____ EXTRACT TO READ
How I Turned Chronic Illness Into Art That Speaks Out Loud

How I Turned Chronic Illness Into Art That Speaks Out Loud

I didn’t start designing stickers because I had some grand plan to build a brand or start a movement. I started because I needed something—anything—to keep my hands busy while my body was falling apart.

When your health plummets and your world shrinks down to heating pads, prescription bottles, and endless waiting rooms, you either disappear… or you fight like hell to stay visible. Designing stickers became my fight.

At first, it was just a hobby. A way to reclaim a tiny sliver of control when everything else felt like it was spiraling. I wasn’t trying to go viral or sell a thousand units—I just wanted to make something that felt true. Something that said, “I’m still here,” even when I could barely get out of bed.

But something shifted.

I started posting the designs. Stickers that were queer, bold, disabled, angry, tired, loud, proud, political, punchy—and a little unhinged (in the best way). And people got it. Not just got it, but felt it. They messaged me things like, “This is exactly how I’ve been feeling,” or “I didn’t know anyone else thought like this.”

That’s when I realized—this isn’t just about me.

It’s about all of us who’ve felt invisible. Who’ve been dismissed because we don’t “look sick enough” or “act disabled enough.” It’s for every queer person who’s had to shrink themselves to stay safe, for every disabled person who’s been told to stay quiet, for every chronically ill babe who’s been gaslit by doctors, coworkers, or even their own families.

Club Bionic Art is my middle finger in sticker form. It’s my soft place to land and my sharpest weapon, all rolled into one.

I didn’t choose to live with chronic pain, disability, and major depressive disorder. But I did choose to make something out of it. Something loud. Something unapologetic. Something that might just help someone else feel seen on their hardest day.

So yeah, maybe it is just a sticker. But if that little vinyl square reminds someone they’re not alone? That they’re still powerful, still worthy, still a f*cking force of nature?

Then that’s not just art.

That’s resistance.

That’s community.

That’s me, still here—still making noise.
________
____ INFORMATION SUPPLIED
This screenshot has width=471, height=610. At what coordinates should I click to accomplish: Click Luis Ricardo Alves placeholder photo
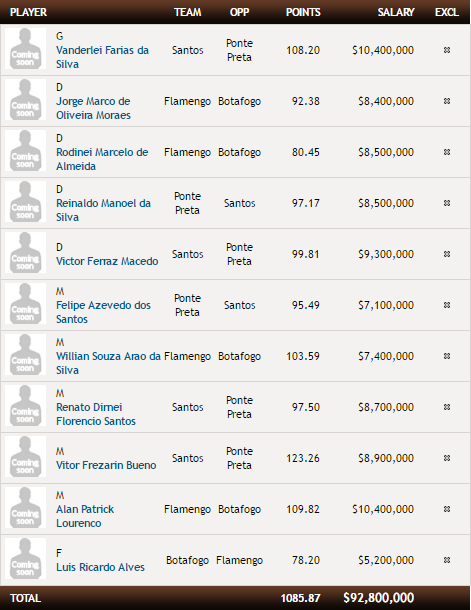[25, 559]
________
◆ **WORK TASK**
Reproduce the full essay above about turning chronic illness into sticker art, word for word, from its title to its last line.

◆ **EXERCISE RESPONSE**
How I Turned Chronic Illness Into Art That Speaks Out Loud

How I Turned Chronic Illness Into Art That Speaks Out Loud

I didn’t start designing stickers because I had some grand plan to build a brand or start a movement. I started because I needed something—anything—to keep my hands busy while my body was falling apart.

When your health plummets and your world shrinks down to heating pads, prescription bottles, and endless waiting rooms, you either disappear… or you fight like hell to stay visible. Designing stickers became my fight.

At first, it was just a hobby. A way to reclaim a tiny sliver of control when everything else felt like it was spiraling. I wasn’t trying to go viral or sell a thousand units—I just wanted to make something that felt true. Something that said, “I’m still here,” even when I could barely get out of bed.

But something shifted.

I started posting the designs. Stickers that were queer, bold, disabled, angry, tired, loud, proud, political, punchy—and a little unhinged (in the best way). And people got it. Not just got it, but felt it. They messaged me things like, “This is exactly how I’ve been feeling,” or “I didn’t know anyone else thought like this.”

That’s when I realized—this isn’t just about me.

It’s about all of us who’ve felt invisible. Who’ve been dismissed because we don’t “look sick enough” or “act disabled enough.” It’s for every queer person who’s had to shrink themselves to stay safe, for every disabled person who’s been told to stay quiet, for every chronically ill babe who’s been gaslit by doctors, coworkers, or even their own families.

Club Bionic Art is my middle finger in sticker form. It’s my soft place to land and my sharpest weapon, all rolled into one.

I didn’t choose to live with chronic pain, disability, and major depressive disorder. But I did choose to make something out of it. Something loud. Something unapologetic. Something that might just help someone else feel seen on their hardest day.

So yeah, maybe it is just a sticker. But if that little vinyl square reminds someone they’re not alone? That they’re still powerful, still worthy, still a f*cking force of nature?

Then that’s not just art.

That’s resistance.

That’s community.

That’s me, still here—still making noise.